**WORK REQUEST**
From the line containing "The height and" to the last line of the listing, transcribe exactly and add nothing else; keep both ends and omit pictures.

______

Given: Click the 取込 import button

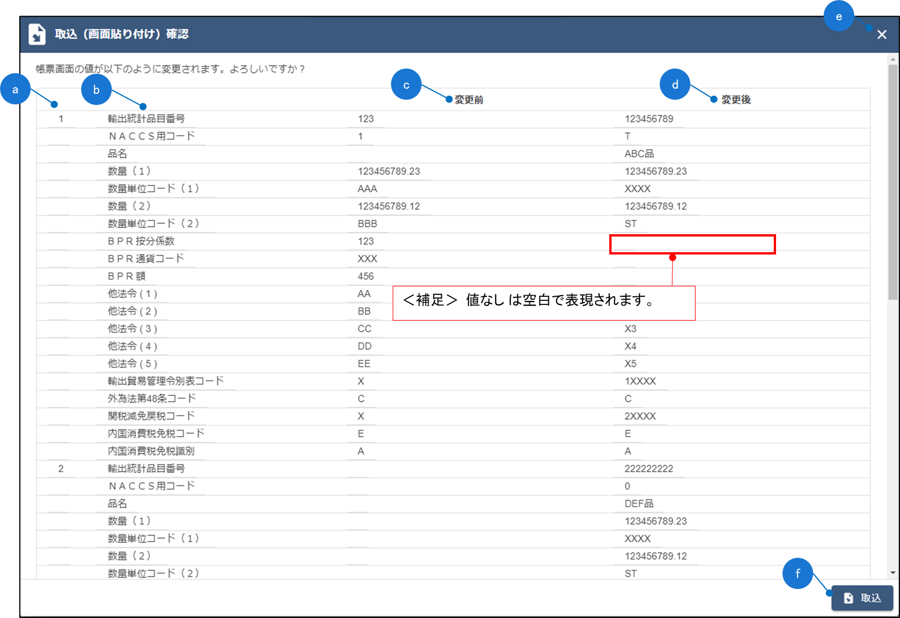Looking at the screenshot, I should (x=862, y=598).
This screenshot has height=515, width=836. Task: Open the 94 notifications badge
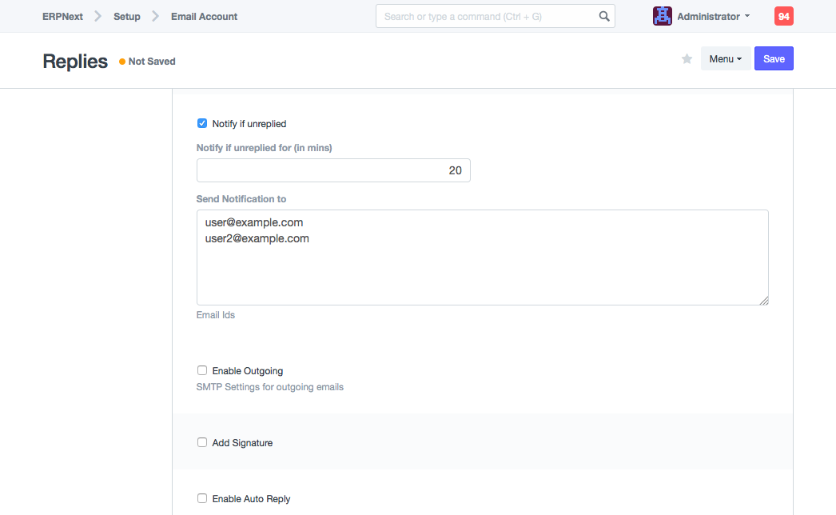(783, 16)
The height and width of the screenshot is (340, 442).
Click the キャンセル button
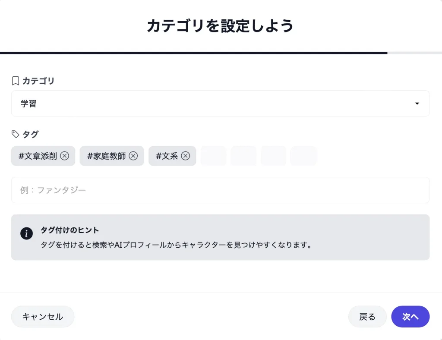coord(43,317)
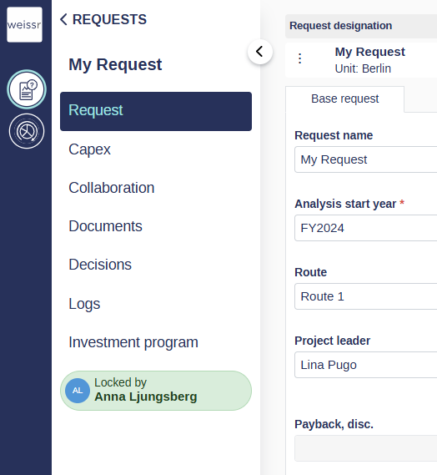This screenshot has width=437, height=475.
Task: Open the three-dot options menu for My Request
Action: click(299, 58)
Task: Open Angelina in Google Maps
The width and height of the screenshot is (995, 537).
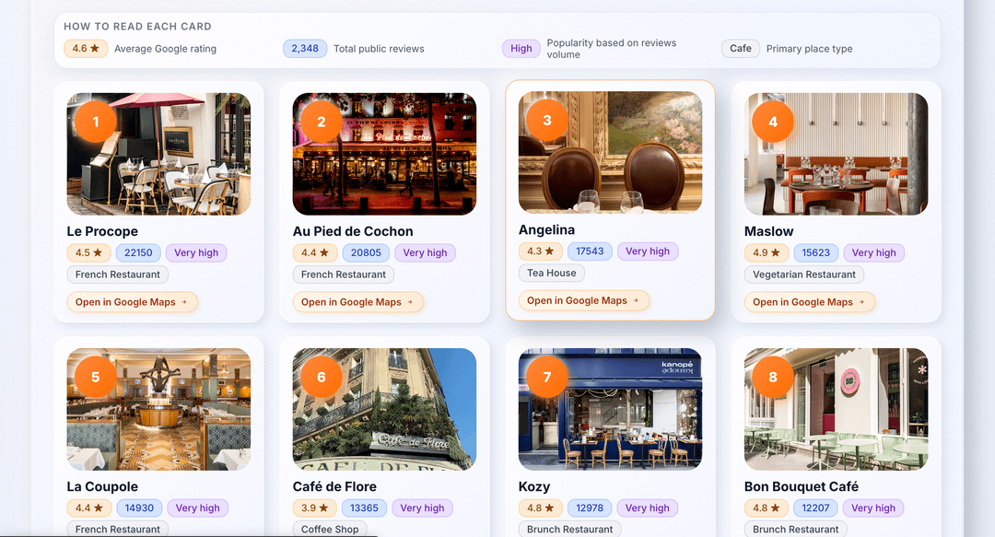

______

**FINISHED TASK**
The height and width of the screenshot is (340, 442).
Click the キャンセル button
coord(43,317)
This screenshot has width=437, height=475.
Task: Open the three-dot options menu for My Request
Action: click(299, 58)
Task: Open Angelina in Google Maps
The width and height of the screenshot is (995, 537).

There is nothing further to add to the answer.